La observación de la realidad enseña muchas cosas, y entre ellas, la de que prácticamente nada es lo que parece. De pronto, como si hubiera perdido el contacto de la mano de mamá en una muchedumbre, mi Lolita reconoció mi ausencia y primero taimadamente, mas luego ya con ansiedad manifiesta, me buscó con los ojos y después con el cuerpo entero. Era como un mustio girasol que se nutriera con la temperatura de mi mirada.  Despojada de ese sentimiento de seguridad que le había enquistado mi ferviente vigilancia, la muchacha se sintió desamparada, indefensa en medio del entumecido oleaje de la atención universitaria que convertía a aquel austero altar de la fe académica, en el bucólico remanso del anonimato total.

Supe entonces que ella me había visto antes de que yo la descubriera, y que sin sospecharlo, me había vuelto cómplice involuntario de una puesta en escena en la que yo resultaba el único espectador. Que su íntima exploración, sus movimientos, la repentina presencia de su lengua sobre el labio inferior abullonado y tierno, no habían sido más que etapas hacia el descubrimiento de una misma vocación fundamental. Pero ahora, sin público asistente, el mundo se le deshacía entre las manos como un bloque de hielo requemado a causa de mi fingida ausencia.

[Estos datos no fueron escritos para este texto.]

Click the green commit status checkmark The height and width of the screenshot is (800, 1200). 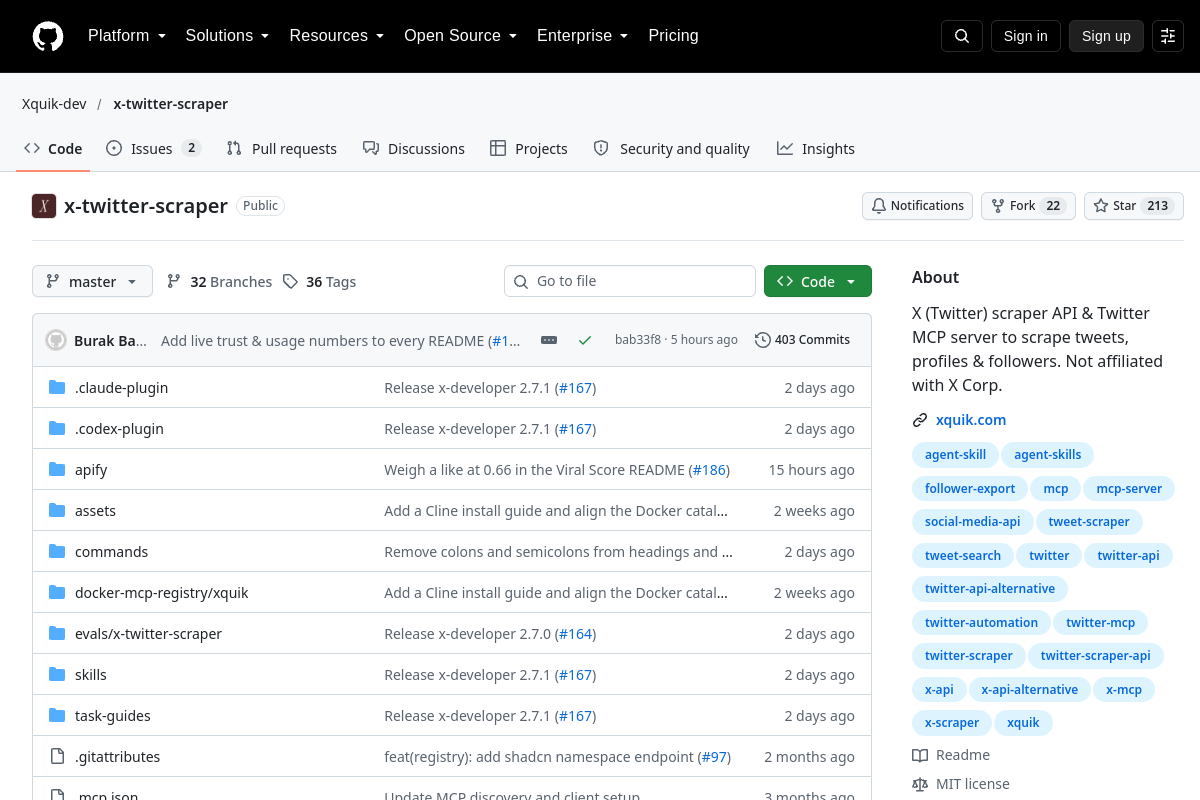click(x=585, y=340)
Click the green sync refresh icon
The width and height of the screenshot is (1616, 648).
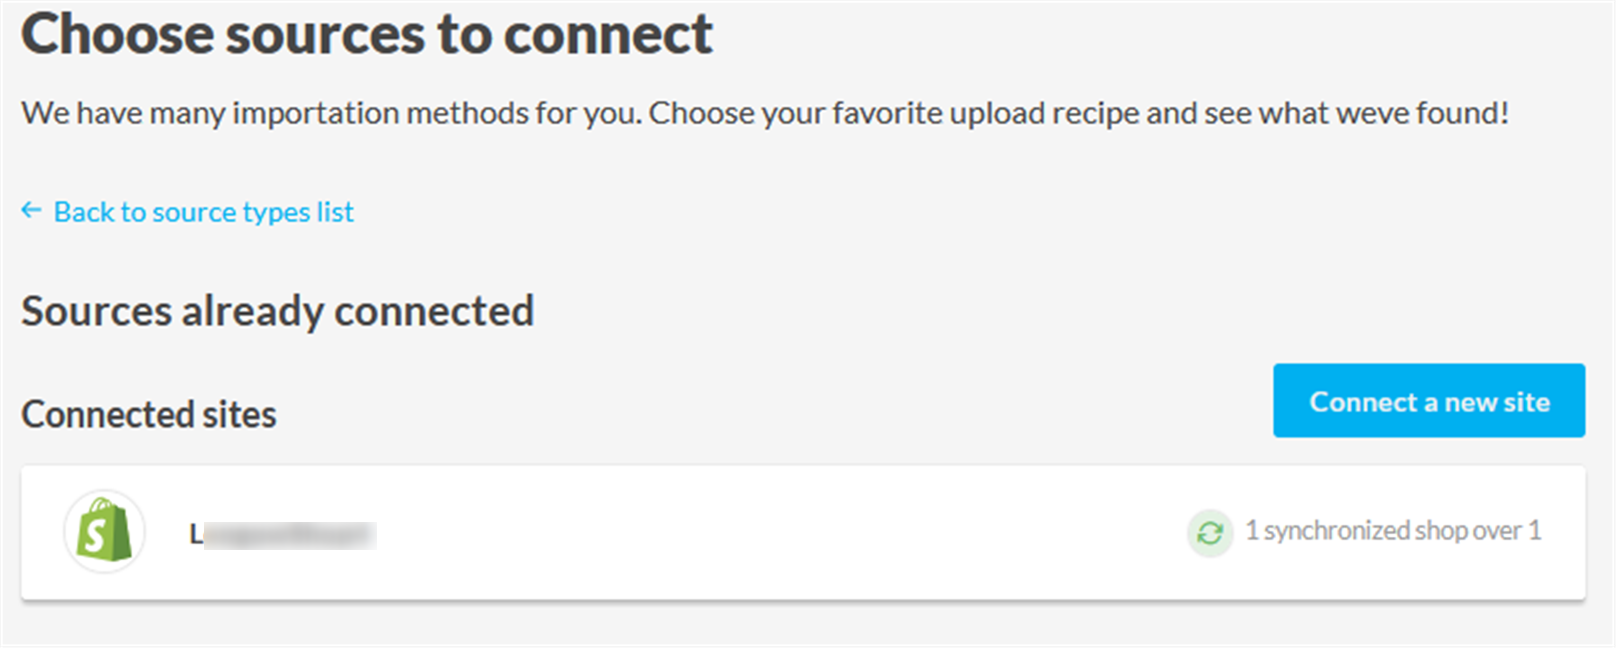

Dejó de escribir, de fingir atención, de explorarse con el dedo. En uno de sus atribulados giros, creí entrever lágrimas. No pude más. Mis perversiones quedan más próximas a la ternura que a la crueldad. Practiqué un paso lateral que me colocó ante sus ojos. Sonreí abiertamente y ejecuté un ligero ademán que puso en claro la certidumbre que de haberme sido posible, me hubiera mostrado desnudo ante ella como prueba de sumisión. Aceptaba mi pertenencia. Ya era de su propiedad. Mi cometido se centraría en el empeño de observarla por siempre hasta que ella lo impidiera por hartazgo, repugnancia o por haber encontrado un observador más eficaz.

Sin embargo Lolita me recibió con gesto adusto. Me estudio de arriba abajo con displicencia científica hasta que constató mi rendición absoluta y supo que al amparo de su mirada, justo en el vértice donde se tocan mis muslos, volvía a germinar enriquecida por el agua de sus ojos, la raíz de la paz y la coexistencia intergenérica.

Con el color de la victoria brillando en la curva de sus ojos, urgida ya por las terminantes declinaciones del ponente, Lolita volvió la mirada hacia el podium, acomodó la libreta sobre los muslos, abandonó el bolígrafo en la alfombra, y se dispuso a recibir la verdad definitiva. Vi aparecer en sus mejillas el tono de su sangre, y a sus pechos acometer una presencia invisible impulsados por los crecientes altibajos de su respiración. Y mientras los iniciales espasmos del aplauso se uniformaban en el reflector que la hacía cerrar los ojos, yo advertía a mi propio contento quebrarme por la cintura hasta sacar a la superficie un pequeño universo esta vez originado en la mirada.